» **What needs to be done**
Please copy the items word for word, starting at the line with "The height and width of the screenshot is (599, 959)." and ending after the line with "tap(258, 507)". Omit the pictures from your copy.

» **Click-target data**
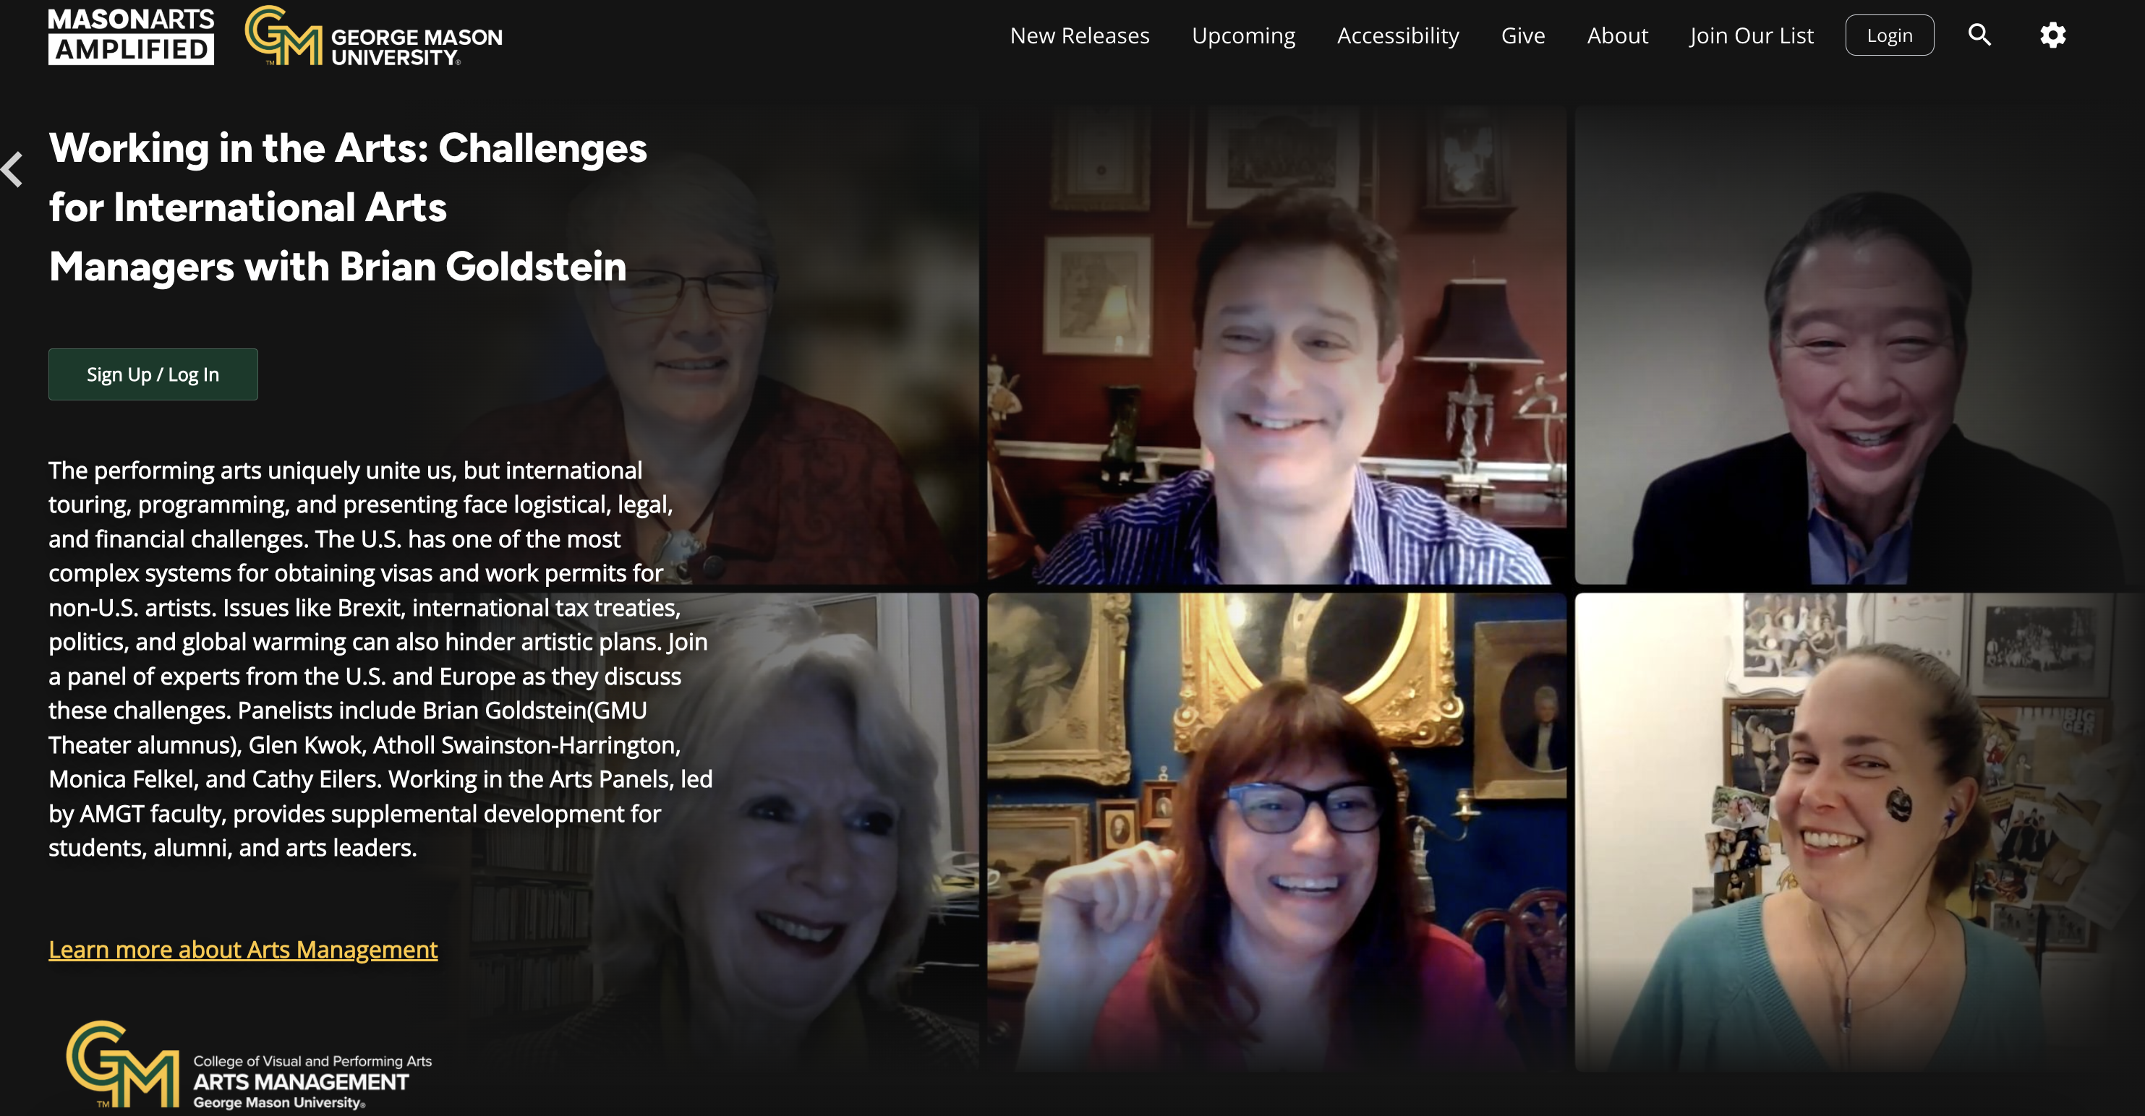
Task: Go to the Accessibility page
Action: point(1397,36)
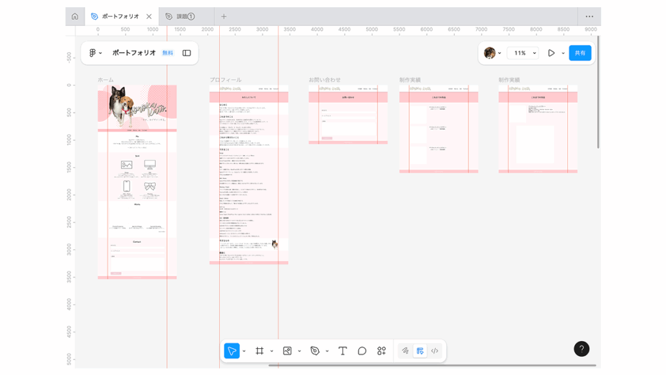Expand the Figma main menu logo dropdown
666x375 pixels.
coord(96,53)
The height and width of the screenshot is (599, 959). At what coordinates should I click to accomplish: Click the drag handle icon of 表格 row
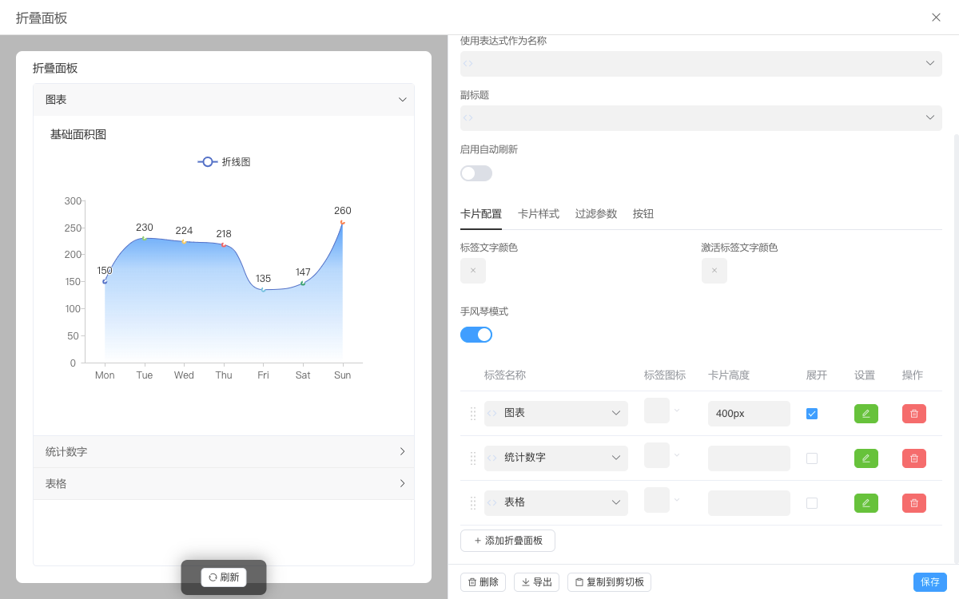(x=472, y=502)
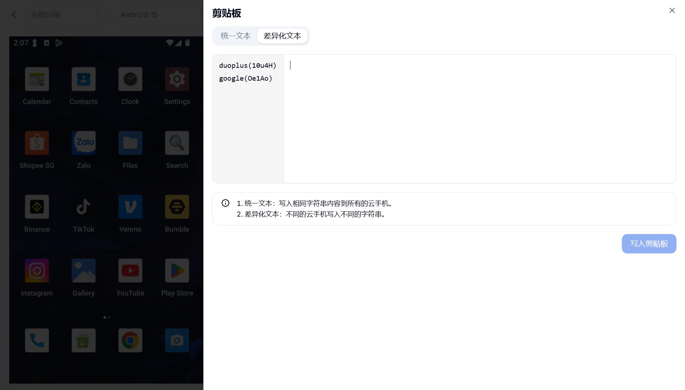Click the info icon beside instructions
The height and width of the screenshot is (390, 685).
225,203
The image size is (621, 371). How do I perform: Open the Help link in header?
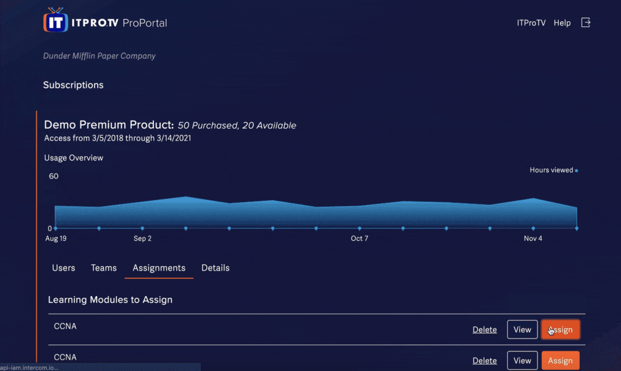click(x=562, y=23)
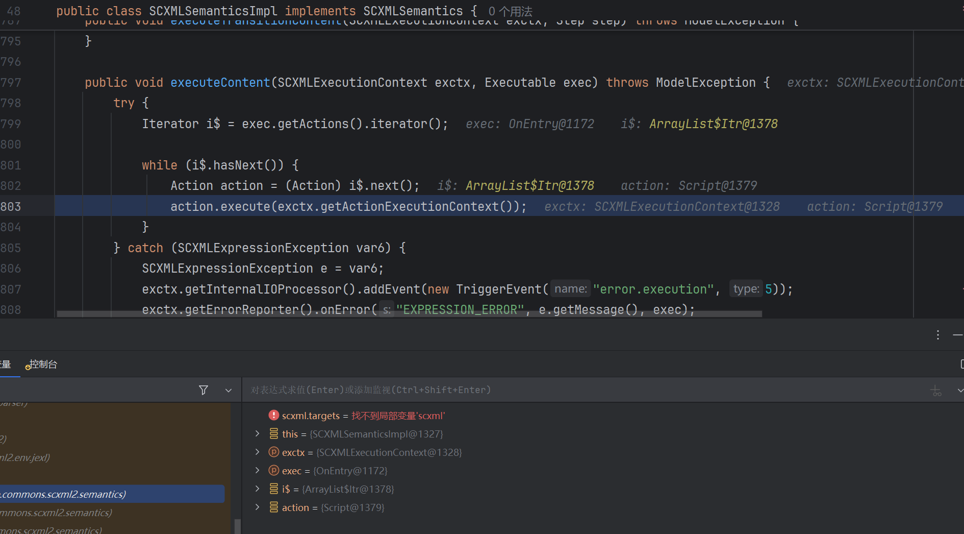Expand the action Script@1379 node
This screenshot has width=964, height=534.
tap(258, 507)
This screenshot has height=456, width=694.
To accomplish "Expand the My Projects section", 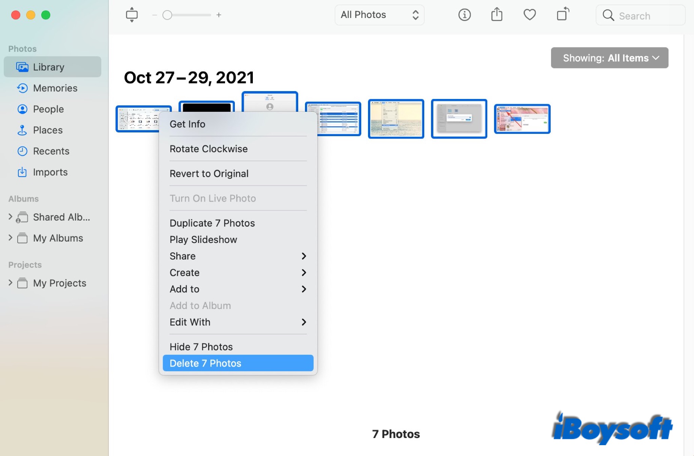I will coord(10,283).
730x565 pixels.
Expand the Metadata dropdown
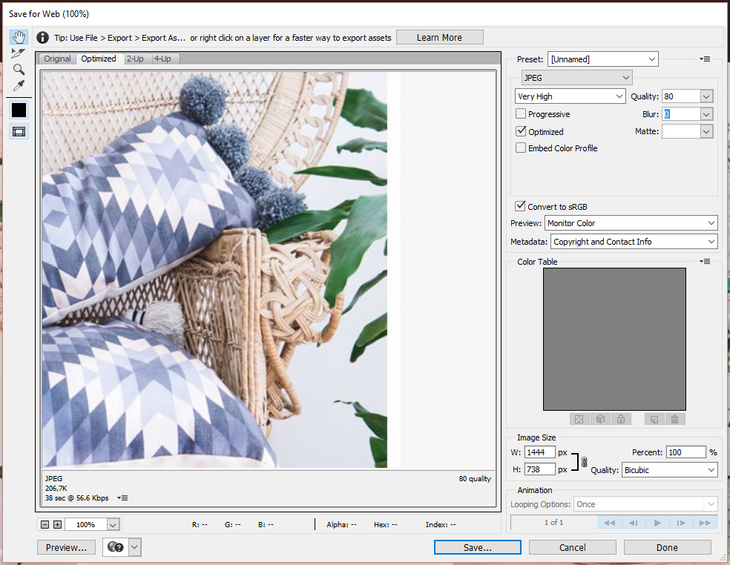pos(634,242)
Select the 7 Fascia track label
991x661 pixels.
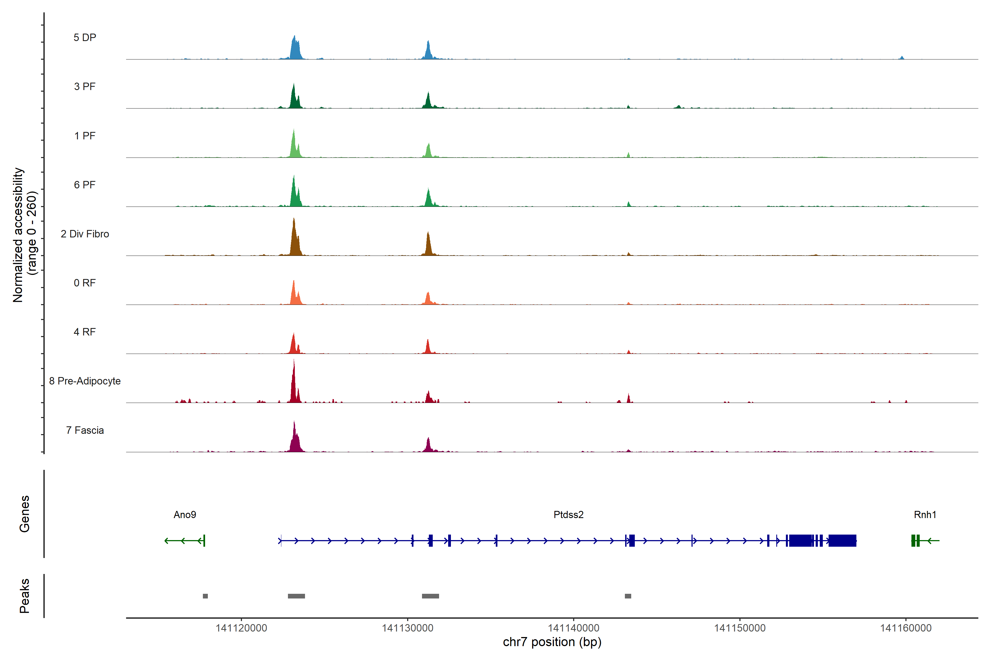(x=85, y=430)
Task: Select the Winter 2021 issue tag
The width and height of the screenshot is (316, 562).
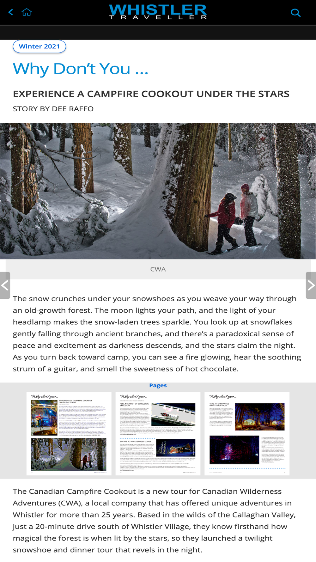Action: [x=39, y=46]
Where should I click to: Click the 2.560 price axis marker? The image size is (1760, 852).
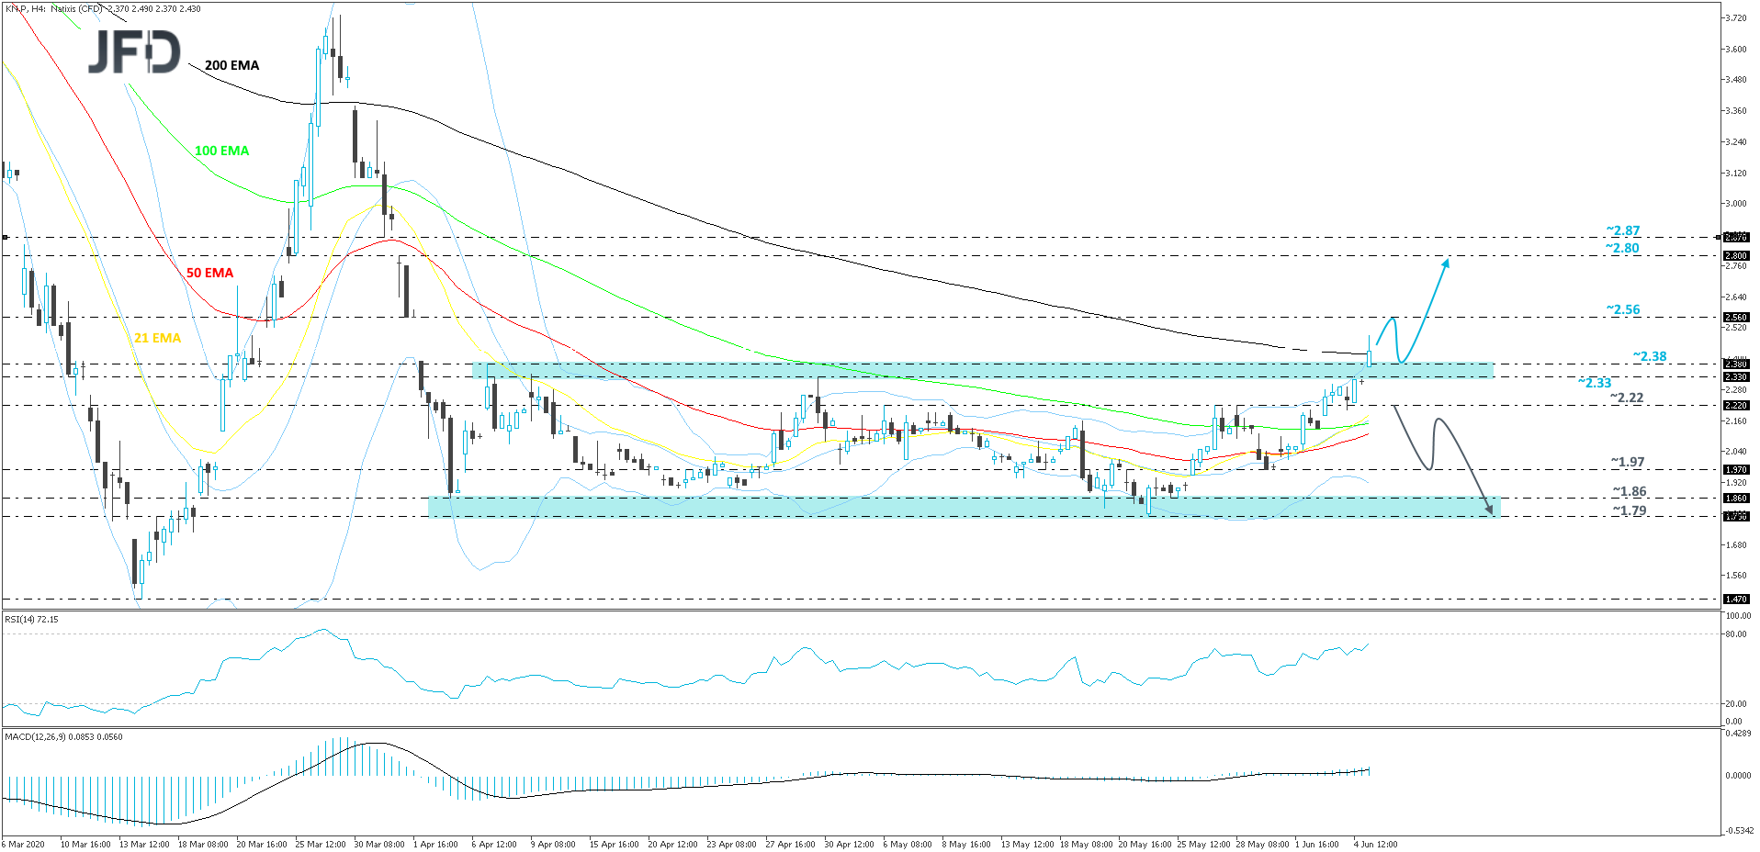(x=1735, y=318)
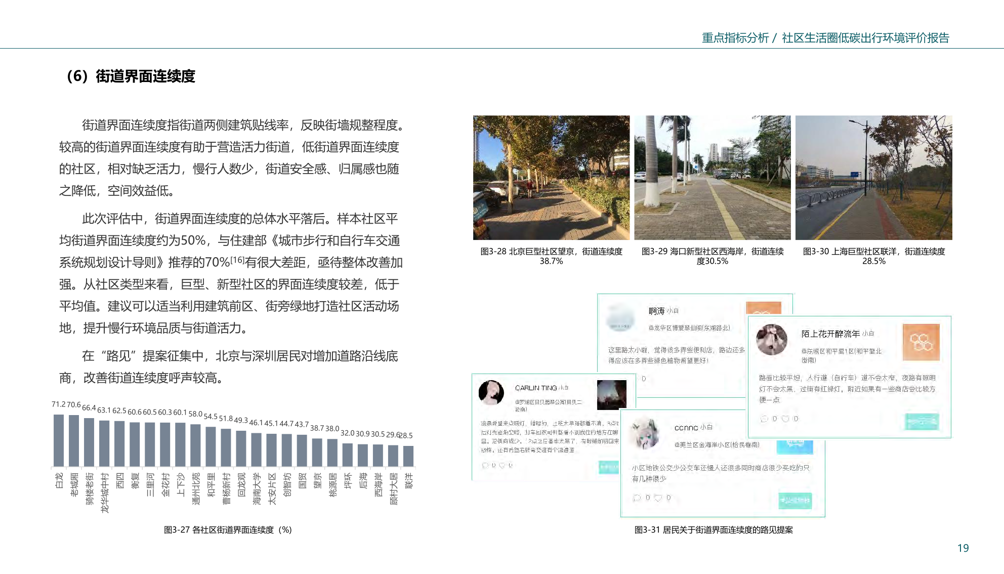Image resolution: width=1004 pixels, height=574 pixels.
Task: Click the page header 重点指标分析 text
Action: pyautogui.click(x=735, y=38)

» **Written response**
The height and width of the screenshot is (599, 959). At what coordinates should I click to accomplish: Click the drag handle icon of 表格 row
(x=472, y=502)
Click the info icon beside instructions
The height and width of the screenshot is (390, 685).
225,203
The image size is (621, 371). How do I perform: Open the Help link in header?
click(x=562, y=23)
Expand the action Script@1379 node
This screenshot has width=964, height=534.
tap(258, 507)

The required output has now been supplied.